DETROIT – When Tracy Reese introduced her sustainable fashion brand, Hope for Flowers, in 2019, she knew she had to do things differently. Previously, for her now-closed namesake line, she would release no fewer than 10 collections in an average year – not including Plenty, her capsule collection and other project developments. That meant a total of about 30 collections to produce each year.
These days, Hope for Flowers is releasing about five collections, 15 to 25 pieces each, that include her colorful dresses, tops, skirts and pants.
“It just had to be a completely different business model than the one we worked in before,” she said during an interview at her Detroit office. “And it’s not like the old one was that bad, but we overdesigned, we overdeveloped, we overproduced.
Ms. Reese’s workplace is located in the city’s YouthVille Center, a facility that is busy with children participating in academic and cultural programs. Here she has a team of five full-time employees, who handle everything from design to marketing to clothing manufacturing, surrounded by colorful furniture with mixed prints, collage boards leaning against the walls and clothes racks.

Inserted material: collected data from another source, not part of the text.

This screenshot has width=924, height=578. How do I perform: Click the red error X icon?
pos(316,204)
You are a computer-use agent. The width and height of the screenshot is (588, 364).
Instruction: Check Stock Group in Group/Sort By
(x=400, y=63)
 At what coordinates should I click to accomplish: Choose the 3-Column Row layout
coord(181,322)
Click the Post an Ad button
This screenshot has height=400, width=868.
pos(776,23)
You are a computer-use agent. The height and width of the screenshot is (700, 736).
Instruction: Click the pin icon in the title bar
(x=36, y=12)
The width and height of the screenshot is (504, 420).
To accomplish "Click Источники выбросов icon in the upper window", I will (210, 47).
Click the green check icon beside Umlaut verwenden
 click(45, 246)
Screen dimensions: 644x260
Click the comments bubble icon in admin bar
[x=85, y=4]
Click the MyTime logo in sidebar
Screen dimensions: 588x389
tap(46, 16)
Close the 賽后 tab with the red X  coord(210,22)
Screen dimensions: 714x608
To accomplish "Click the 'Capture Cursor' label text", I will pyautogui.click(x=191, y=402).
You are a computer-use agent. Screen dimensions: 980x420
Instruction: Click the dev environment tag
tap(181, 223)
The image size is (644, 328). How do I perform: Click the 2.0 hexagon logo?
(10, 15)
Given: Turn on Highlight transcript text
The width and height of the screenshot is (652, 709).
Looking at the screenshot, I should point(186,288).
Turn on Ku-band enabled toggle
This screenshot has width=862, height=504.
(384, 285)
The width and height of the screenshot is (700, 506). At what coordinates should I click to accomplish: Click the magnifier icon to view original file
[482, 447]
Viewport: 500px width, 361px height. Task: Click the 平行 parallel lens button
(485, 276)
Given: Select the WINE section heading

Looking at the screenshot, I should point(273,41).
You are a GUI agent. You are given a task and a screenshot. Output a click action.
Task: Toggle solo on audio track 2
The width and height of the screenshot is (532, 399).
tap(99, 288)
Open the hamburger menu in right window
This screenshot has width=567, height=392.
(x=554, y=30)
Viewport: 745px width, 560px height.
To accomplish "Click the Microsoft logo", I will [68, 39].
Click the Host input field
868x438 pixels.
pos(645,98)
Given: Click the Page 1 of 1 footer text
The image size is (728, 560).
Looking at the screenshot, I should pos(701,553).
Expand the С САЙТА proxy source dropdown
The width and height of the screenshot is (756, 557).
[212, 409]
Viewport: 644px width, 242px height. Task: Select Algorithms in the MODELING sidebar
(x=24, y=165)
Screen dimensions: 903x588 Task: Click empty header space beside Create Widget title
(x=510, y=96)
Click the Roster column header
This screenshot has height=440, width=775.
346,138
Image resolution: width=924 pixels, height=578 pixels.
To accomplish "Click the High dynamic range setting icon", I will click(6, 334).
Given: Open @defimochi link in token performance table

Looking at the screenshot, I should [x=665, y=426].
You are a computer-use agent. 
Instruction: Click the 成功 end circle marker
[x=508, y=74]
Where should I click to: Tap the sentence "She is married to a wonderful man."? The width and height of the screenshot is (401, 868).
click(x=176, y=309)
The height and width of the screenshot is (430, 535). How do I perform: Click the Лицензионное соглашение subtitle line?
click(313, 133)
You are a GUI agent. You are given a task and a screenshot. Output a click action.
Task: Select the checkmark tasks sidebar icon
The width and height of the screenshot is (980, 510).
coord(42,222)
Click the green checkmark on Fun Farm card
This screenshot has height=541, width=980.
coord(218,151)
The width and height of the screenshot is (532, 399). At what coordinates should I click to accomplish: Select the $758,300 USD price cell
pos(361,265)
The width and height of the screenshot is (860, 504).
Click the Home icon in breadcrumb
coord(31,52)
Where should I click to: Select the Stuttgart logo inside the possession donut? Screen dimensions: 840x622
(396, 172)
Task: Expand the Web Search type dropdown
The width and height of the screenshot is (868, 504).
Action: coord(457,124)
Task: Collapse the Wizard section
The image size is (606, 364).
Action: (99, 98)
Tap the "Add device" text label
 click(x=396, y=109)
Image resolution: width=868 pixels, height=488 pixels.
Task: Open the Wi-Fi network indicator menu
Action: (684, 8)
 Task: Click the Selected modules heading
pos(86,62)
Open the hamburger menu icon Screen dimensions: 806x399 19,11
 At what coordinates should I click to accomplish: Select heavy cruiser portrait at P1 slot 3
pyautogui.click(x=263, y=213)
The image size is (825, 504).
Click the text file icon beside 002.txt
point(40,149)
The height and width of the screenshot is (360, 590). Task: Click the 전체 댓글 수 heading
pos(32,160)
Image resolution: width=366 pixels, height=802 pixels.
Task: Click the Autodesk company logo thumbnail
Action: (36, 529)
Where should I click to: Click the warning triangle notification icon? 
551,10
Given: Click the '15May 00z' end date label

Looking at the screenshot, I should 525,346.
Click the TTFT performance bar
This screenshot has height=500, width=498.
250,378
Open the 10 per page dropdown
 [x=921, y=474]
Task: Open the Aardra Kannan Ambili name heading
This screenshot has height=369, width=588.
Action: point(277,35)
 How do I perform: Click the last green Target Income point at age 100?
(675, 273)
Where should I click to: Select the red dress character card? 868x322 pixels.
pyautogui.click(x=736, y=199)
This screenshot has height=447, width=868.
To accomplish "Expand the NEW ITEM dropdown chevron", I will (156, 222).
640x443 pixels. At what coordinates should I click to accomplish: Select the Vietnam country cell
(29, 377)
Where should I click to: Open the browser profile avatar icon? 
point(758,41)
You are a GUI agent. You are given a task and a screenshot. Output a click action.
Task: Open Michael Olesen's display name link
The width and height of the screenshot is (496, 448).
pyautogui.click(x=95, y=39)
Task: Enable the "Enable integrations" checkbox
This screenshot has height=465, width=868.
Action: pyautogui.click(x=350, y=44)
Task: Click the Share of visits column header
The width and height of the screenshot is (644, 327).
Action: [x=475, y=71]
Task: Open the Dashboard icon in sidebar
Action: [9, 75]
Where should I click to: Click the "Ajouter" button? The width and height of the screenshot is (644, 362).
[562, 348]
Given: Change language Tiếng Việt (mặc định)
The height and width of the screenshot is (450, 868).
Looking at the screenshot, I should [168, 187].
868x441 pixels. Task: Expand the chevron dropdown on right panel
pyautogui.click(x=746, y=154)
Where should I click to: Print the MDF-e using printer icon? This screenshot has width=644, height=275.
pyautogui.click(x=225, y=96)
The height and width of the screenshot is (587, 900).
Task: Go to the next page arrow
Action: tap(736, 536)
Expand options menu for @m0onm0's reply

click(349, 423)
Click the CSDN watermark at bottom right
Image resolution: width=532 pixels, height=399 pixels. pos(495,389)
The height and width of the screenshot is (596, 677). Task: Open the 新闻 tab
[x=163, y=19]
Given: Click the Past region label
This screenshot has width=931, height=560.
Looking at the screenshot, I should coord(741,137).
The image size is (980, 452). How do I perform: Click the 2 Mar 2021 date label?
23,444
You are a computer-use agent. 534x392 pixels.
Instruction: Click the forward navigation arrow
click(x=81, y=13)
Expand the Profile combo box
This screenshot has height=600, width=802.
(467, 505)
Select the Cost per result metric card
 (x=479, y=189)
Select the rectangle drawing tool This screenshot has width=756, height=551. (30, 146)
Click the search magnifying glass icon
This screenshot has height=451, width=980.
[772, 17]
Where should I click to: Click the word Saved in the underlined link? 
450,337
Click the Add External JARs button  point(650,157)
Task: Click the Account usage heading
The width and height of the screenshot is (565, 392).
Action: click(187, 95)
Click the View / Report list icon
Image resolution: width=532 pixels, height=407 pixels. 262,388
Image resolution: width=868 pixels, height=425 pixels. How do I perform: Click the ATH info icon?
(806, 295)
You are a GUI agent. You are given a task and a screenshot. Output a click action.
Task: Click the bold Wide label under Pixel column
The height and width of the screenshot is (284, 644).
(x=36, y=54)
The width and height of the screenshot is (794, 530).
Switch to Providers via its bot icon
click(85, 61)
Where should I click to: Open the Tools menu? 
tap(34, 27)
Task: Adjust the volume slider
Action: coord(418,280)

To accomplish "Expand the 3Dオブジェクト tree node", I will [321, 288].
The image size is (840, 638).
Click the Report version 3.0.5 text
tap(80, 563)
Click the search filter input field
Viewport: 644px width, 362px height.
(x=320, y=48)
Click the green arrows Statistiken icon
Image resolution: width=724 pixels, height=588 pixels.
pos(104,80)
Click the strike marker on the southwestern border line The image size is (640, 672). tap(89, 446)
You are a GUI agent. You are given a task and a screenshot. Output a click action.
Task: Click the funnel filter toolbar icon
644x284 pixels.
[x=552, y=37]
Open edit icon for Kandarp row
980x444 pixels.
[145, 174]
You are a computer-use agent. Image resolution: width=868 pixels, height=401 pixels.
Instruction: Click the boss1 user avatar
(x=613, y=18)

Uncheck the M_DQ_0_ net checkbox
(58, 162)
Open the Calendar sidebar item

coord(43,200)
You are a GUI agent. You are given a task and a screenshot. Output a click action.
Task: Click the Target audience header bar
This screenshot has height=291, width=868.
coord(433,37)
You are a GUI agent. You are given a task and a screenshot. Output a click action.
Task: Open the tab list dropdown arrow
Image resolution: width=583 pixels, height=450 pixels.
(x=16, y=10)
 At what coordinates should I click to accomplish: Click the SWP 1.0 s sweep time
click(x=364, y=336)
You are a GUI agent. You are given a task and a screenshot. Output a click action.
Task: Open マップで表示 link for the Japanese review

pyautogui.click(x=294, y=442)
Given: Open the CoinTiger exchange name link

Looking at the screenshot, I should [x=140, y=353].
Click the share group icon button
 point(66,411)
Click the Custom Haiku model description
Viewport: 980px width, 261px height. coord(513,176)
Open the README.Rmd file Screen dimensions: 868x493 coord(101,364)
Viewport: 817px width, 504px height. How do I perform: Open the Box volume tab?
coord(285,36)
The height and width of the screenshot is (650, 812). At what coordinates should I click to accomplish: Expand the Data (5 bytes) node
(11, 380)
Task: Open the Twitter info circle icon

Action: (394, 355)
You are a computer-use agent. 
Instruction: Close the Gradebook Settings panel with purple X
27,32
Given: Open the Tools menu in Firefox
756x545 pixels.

In 2018, after more than 30 years in New York City, Ms. Reese, 58, moved back to her hometown. She knew she wanted to create one environmentally conscious model line who would take a slower approach to clothing manufacturing and ask themselves the question: How to make a desirable product that is responsible, accessible and profitable?
“You either have the choice of trying to compete with fast fashion, which is almost impossible,” said Ms. Reese said, “or trying to offer something that fast fashion absolutely cannot, that the customer recognizes as different from what she gets.”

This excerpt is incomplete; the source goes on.